Unsound construction of uninitialized values
Ralith opened this issue · 7 comments
https://github.com/jeromefroe/lru-rs/blob/master/src/lib.rs#L222-L223 uses MaybeUninit
in a way that is exactly equivalent to the old mem::uninitialized
which was deprecated for being practically always unsound. The correct way to use MaybeUninit
is to never call assume_init
until you have written a legal value to it. In the linked section of code, values of type K
and V
are obtained from uninitialized memory; these values might have types like &'static [u8]
or !
for which this operation is insta-UB, for example.
Hey @Ralith! Thanks for calling this out. Based on the documentation, it is not possible to create a struct by calling MaybeUninit::uninit::<Struct>()
and then writing to its fields. Consequently, if I understand the documentation correctly, it's not currently possible for us to first write legal values to head
and tail
, which are structs of the type LRUEntry
, and then call assume_init
.
With that being said though, after the call to assume_init
, we immediately write legal values to the next and previous pointer fields of the head and tail of the cache respectively. Furthermore, we only ever access these fields of the head and tail, we never access the key
or value
fields of the entries and we never access the previous and next pointers of the head and tail respectively either. Therefore, since we never access fields which are uninitialized, I believe the code is safe. Please let me know if this matches what you were thinking, or if I misunderstood something along the way. Any suggestions on how we can perhaps not need to use unsafe
code at all would also be extremely welcome!

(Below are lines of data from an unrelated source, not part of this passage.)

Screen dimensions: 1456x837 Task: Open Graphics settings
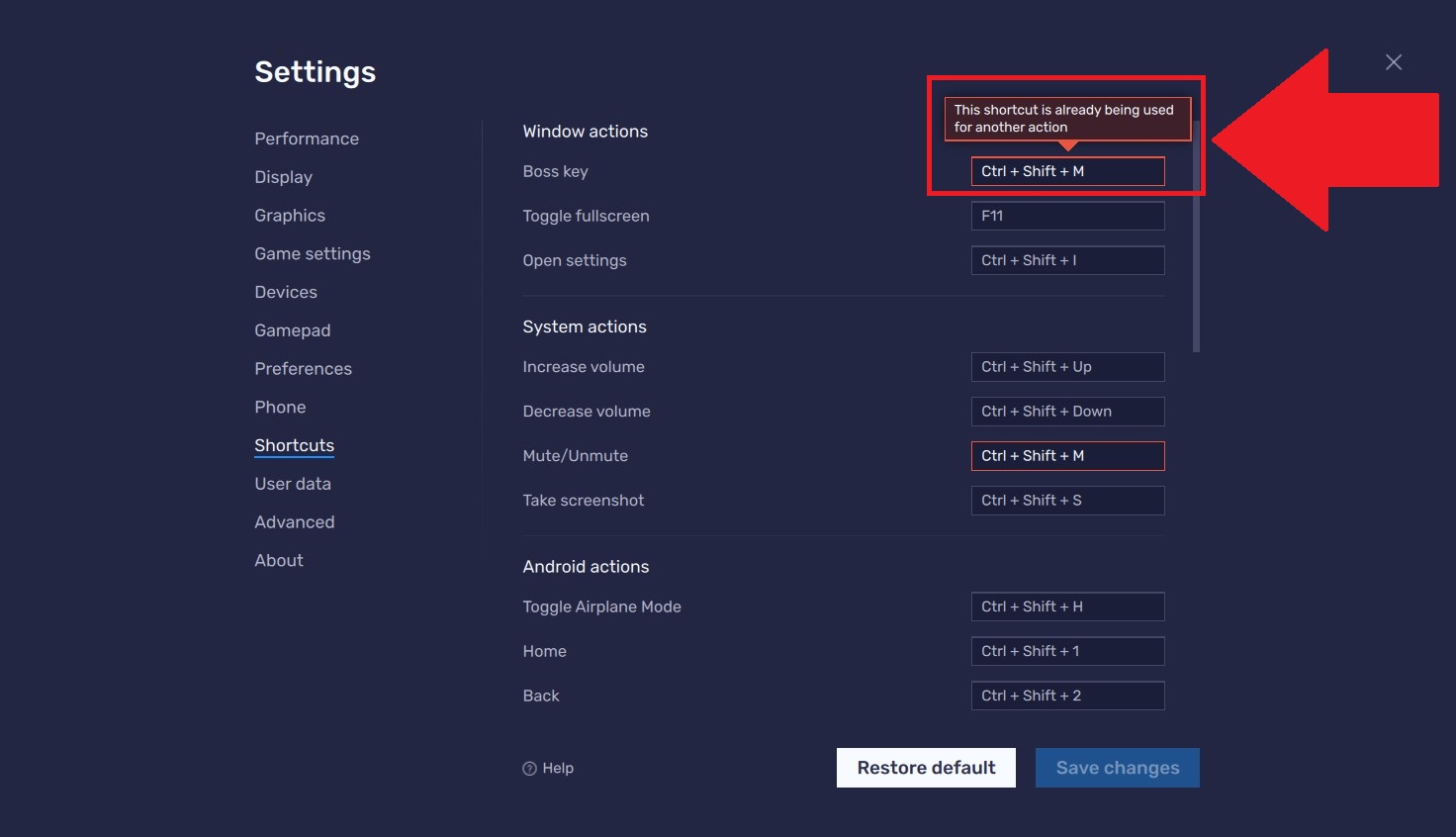coord(289,215)
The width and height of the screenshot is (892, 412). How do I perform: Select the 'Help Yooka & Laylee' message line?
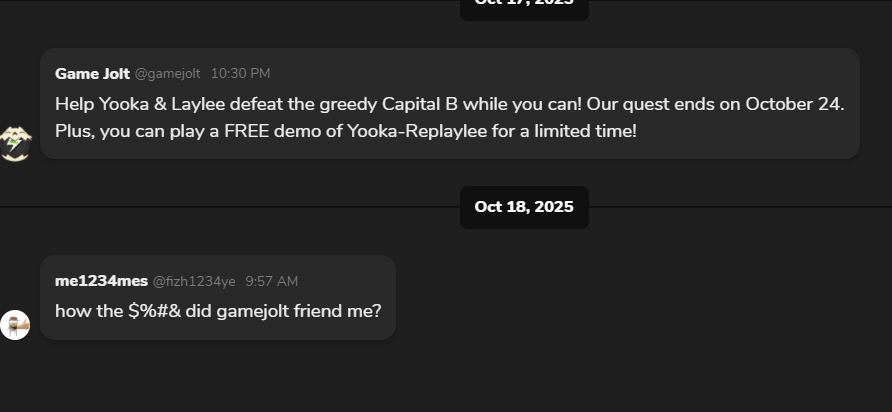point(450,104)
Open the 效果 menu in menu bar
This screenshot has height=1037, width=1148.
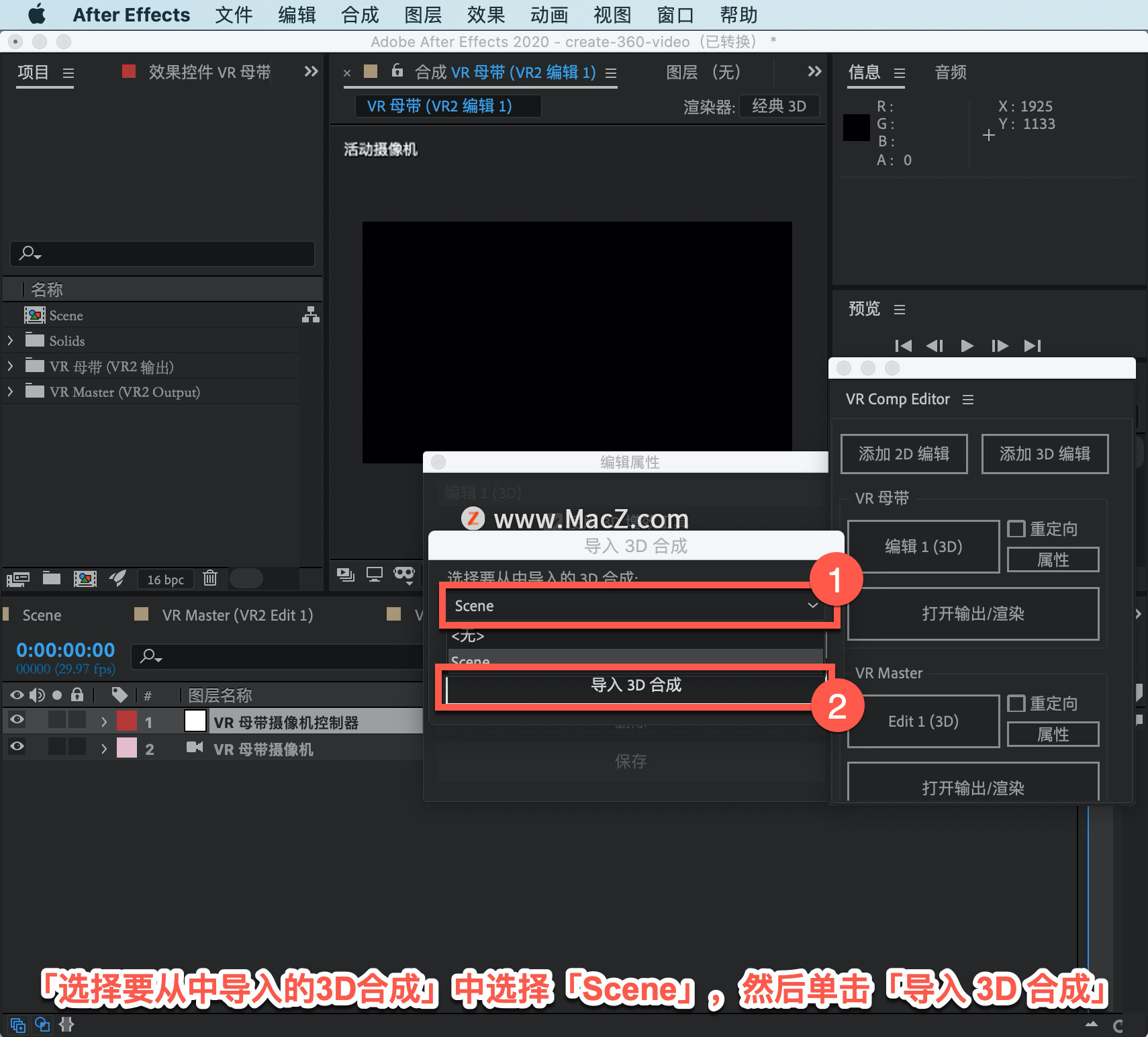click(x=485, y=15)
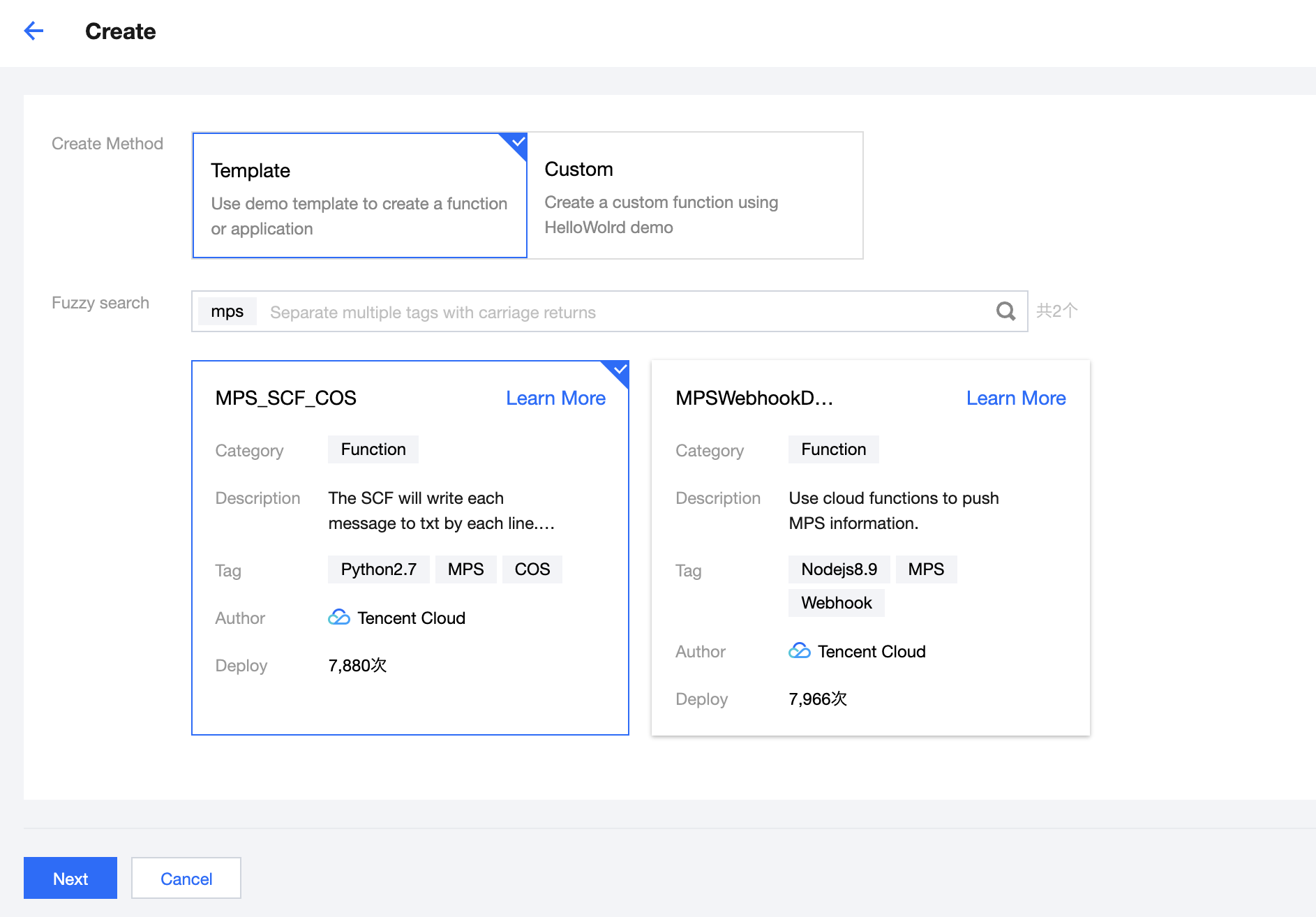The height and width of the screenshot is (917, 1316).
Task: Open Learn More for MPSWebhook template
Action: click(1016, 398)
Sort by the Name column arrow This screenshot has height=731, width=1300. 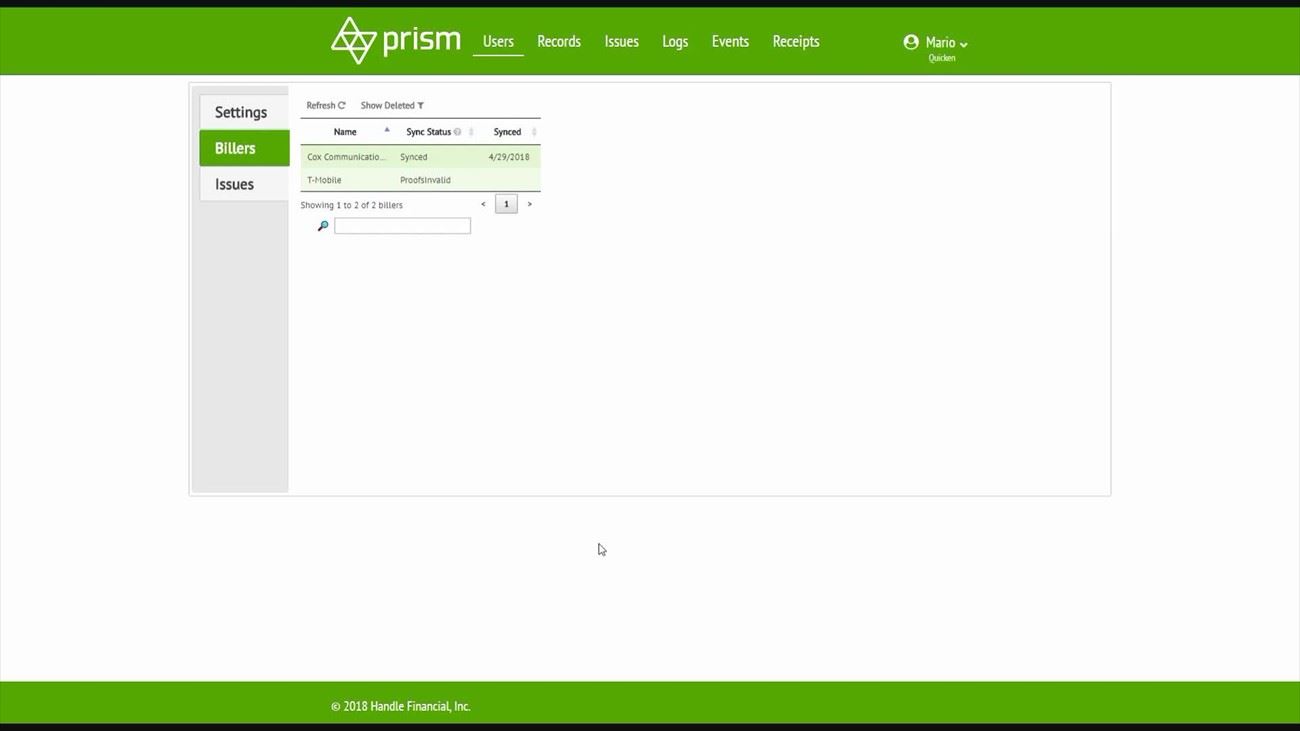click(x=387, y=131)
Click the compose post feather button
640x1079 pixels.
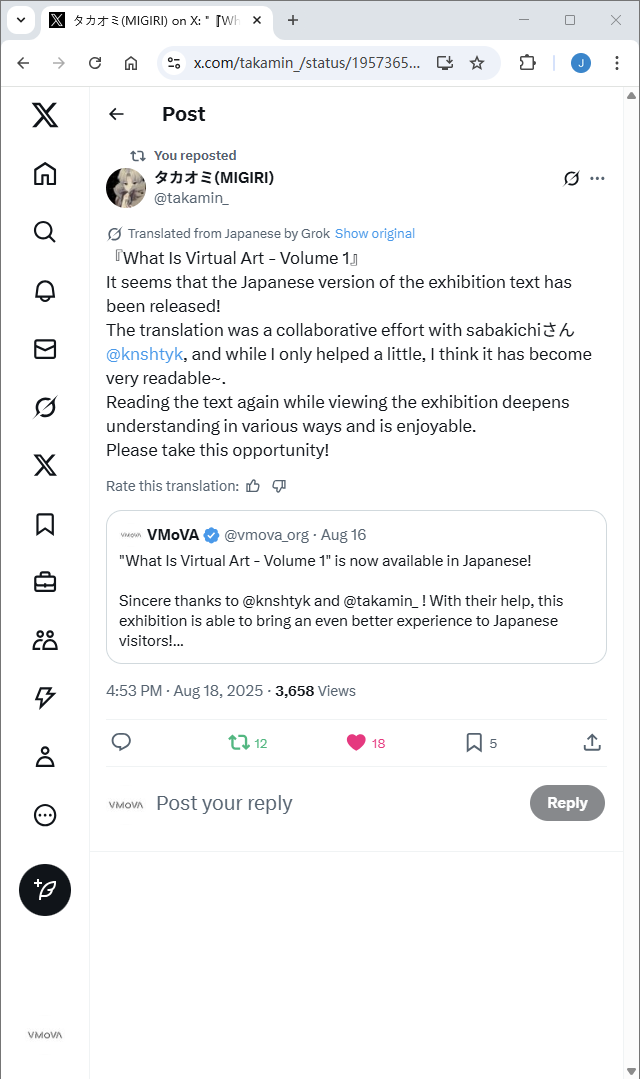point(45,890)
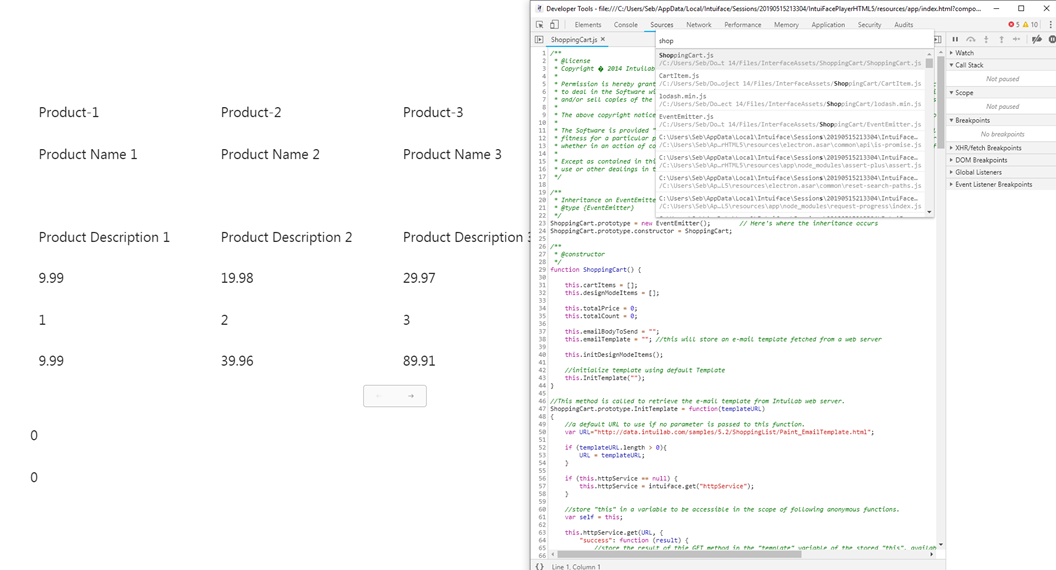Click the step over function icon

[x=971, y=39]
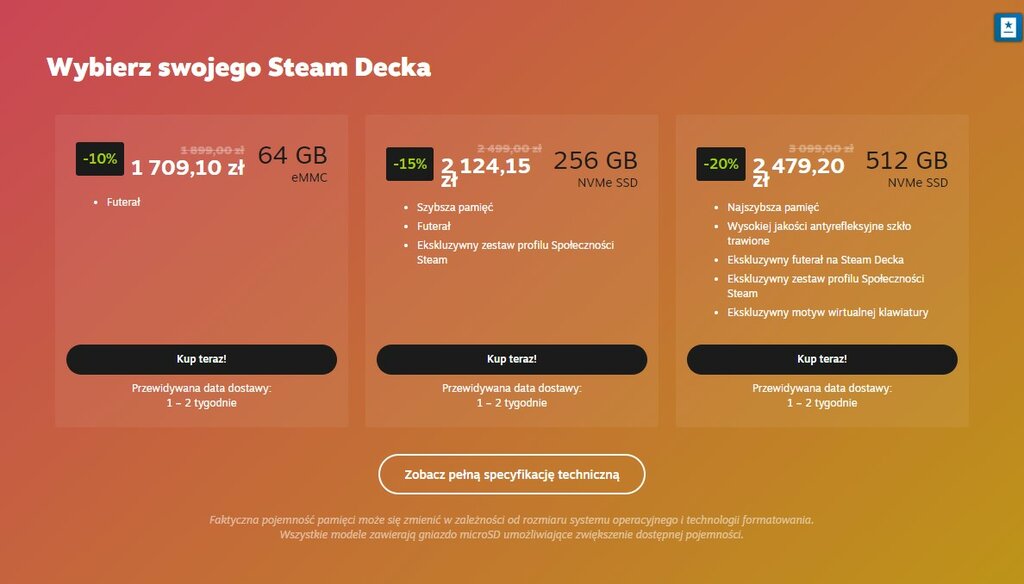Open the full technical specification button
Image resolution: width=1024 pixels, height=584 pixels.
coord(511,474)
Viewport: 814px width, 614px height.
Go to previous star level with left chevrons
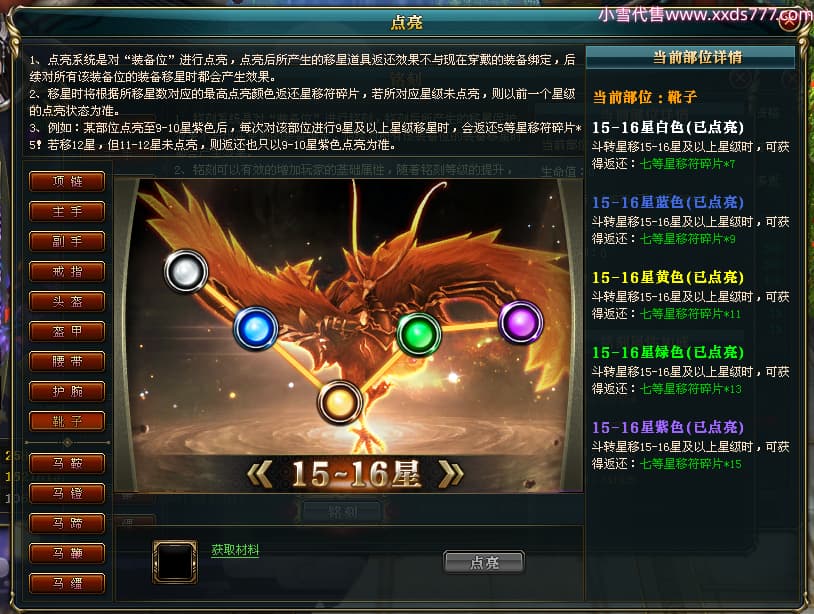[x=260, y=474]
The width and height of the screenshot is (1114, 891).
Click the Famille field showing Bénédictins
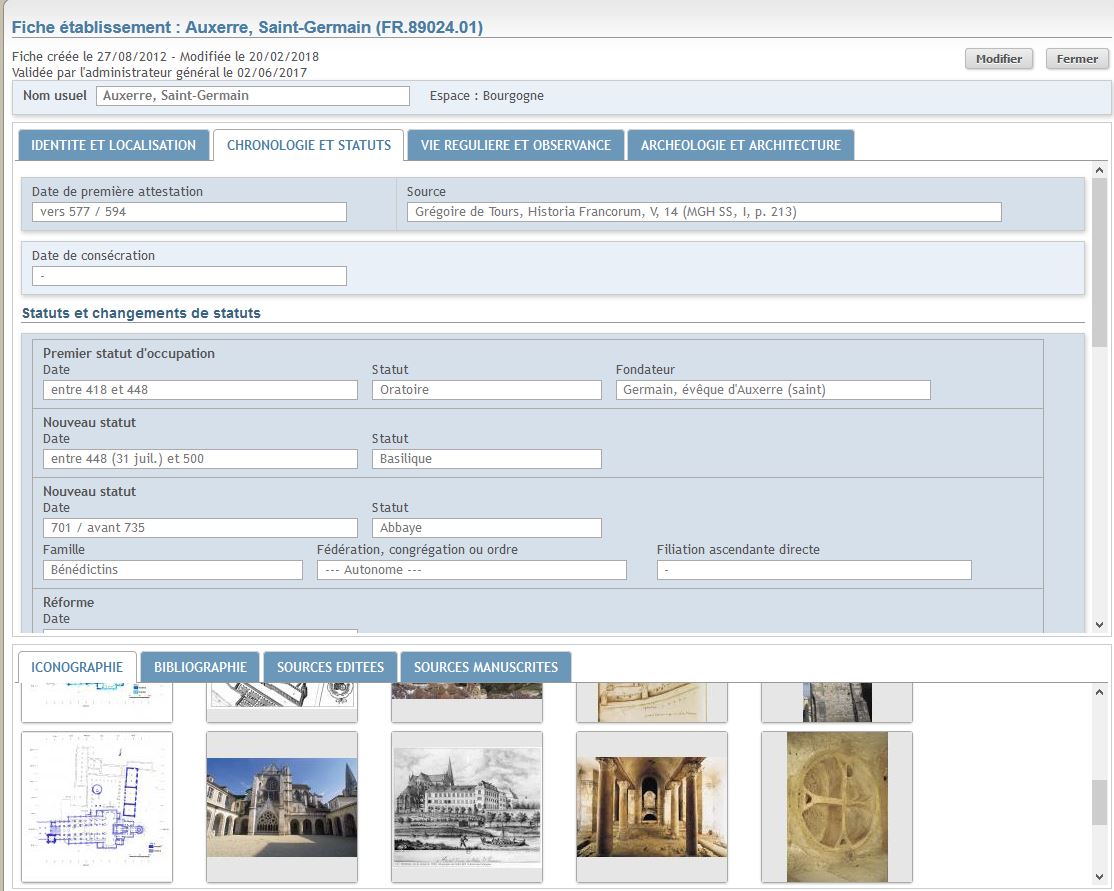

Consequently, if I understand the documentation correctly, it's not currently possible for us to first write legal values to head and tail, which are structs of the type LRUEntry, and then call assume_init.
head
and tail
are raw pointers, not structs, but indeed you cannot initialize only a subset of the struct that contains them. Even if there was a way to, this would still be insta-UB because it constructs a K
and a V
from uninitialized memory. If you only needed pointers, you could initialize them to null instead.
Therefore, since we never access fields which are uninitialized, I believe the code is safe.
This is unfortunately false. I did mean it when I said insta-UB. Referring again to the docs:
Calling this when the content is not yet fully initialized causes immediate undefined behavior.
I haven't fully absorbed the design of this library so I'm not in a good position to recommend new designs. Using raw pointers to construct an intrusive linked list seems reasonable in general, but obtaining a K
and V
from uninitialized memory as is currently done means that constructing an LruCache
is insta-UB. A straw alternative would be to wrap the key/val fields in Option
so that you could initialize safely with None
instead.
head
andtail
are raw pointers, not structs, but indeed you cannot initialize only a subset of the struct that contains them.
Indeed, I should have been more clear and specified that the structs pointed to by head
and tail
could not be initialized with MaybeUninit
.
This is unfortunately false. I did mean it when I said insta-UB.
You're correct. While I think in practice the code would be okay because we don't access the uninitialized fields and implement Drop
manually for the cache to ensure the compiler doesn't try to drop them, we have no such guarantees.
A straw alternative would be to wrap the key/val fields in Option so that you could initialize safely with None instead.
I actually like this idea and put up a PR taking this approach in #71. Any thoughts or feedback you may have would be welcome.
Is it still the case? I can't find any dangerous .assume_init
s in the code anymore
A lot of the MaybeUnit
code was changed in #74 and now we only call assume_init
when returning a value to the caller so I believe this issue can be closed. I'll leave it open for now though so others can comment if they think differently.
The new approach looks good to me too.
Great! I'll go ahead and close this issue then.